Wednesday, November 2, 2011

Draw Aloud


Far to the east, down in the pink sky, something has just sparked, very brightly.
(from Zak Smith's Pictures Showing What Happens on Each Page of Thomas Pynchon's Novel Gravity's Rainbow)


A comic strip interpretation of a reader-submitted dream, from Jesse Reklaw's "Slow Wave"


Motivation

One step in the traditional revision process is the "talk aloud," where the writer will read their work aloud. The oral presentation of prose will often highlight flaws that are obscured in the written presentation, particularly flaws of pacing and tone. Even grammar mistakes are often caught by this talk aloud process (where ordinarily the reader might skip over or skim sections where errors might be found, it is impossible to "skim" a work aloud).

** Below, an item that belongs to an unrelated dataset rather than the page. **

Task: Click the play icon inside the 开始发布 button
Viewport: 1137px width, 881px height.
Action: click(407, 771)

In the peer setting the oral engagement of a speaker in another's work both contributes to a shared ownership in the piece as well as forcing a deeper exploration of tone and pathos.

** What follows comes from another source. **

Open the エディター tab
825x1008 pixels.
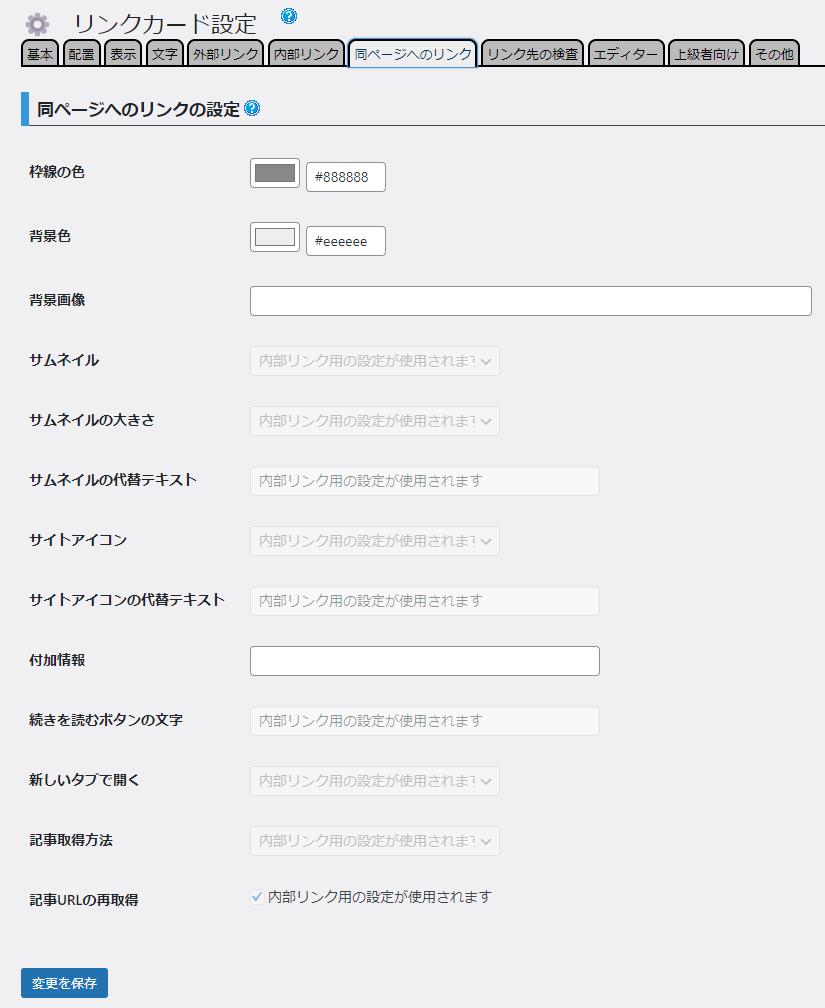point(626,54)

If oral presentation of written text is useful for the revision process due the different affordances of orality, the visual ought to have a similar utility. Problems in pacing, inconsistencies in description, and problems of flow are all highlighted by sequential art. Just as the speaker in a talk aloud can't help but read sections that would normally be skimmed during reading, the drawer can't help but visualize the structure and content of prose in a draw aloud.


Task
  1. Given a draft of a written work, compose a sequential art interpretation of the work. This work can either be a literal comic strip of the narrative of the piece, or merely samples from sequential parts of the narrative. The objective is ekphrasis, not slavish depiction.
  2. Look for oddities in the comic. If it's a narrative piece, do characters and events abruptly appear or disappear? Are entities at certain parts of the comic drawn in ways that contradict later appearances, or later descriptions? Are there panels which are tonally very distinct from their neighbors? These oddities in the comic are often diagnostic of problems in the original text.
  3. Revise your work.
  4. Repeat the process, but with a peer reviewer as the artist. Where are the two comics in conflict (not merely different, which would be expected, but contradictory). The rhetorical appeal of the work may survive this change in medium.
Potential Pitfalls

The "Slow Wave" comic above solicts dreams from readers, and then attempts to draw comics representing the elements of those dreams. Even though by definition (barring commitment to some sort of Jungian metaphysics) there is no overarching narrative to the dreams of randomly selected readers. And yet, in Slow Wave, multiple comics will often form a cohesive (but not necessarily rational) narrative, with characters appearing in consecutive dreams. The act of placing the visual in sequence seems to provoke the sense-making project, and makes the creation of narrative easy, even in non-narrative spaces.

Potential Rewards

Habitually combining the visual with the written during the revision process will bring make the visual present to hand during the writing and revision process. Comics allow for temporal flows and visual depictions that would be impossible or at least very difficult with the written word alone. Incorporating the visual after the drafting process has begun, rather than before it, also keeps the focus on text as product, preventing some visual ideas from staying visual rather than making their way back to the text.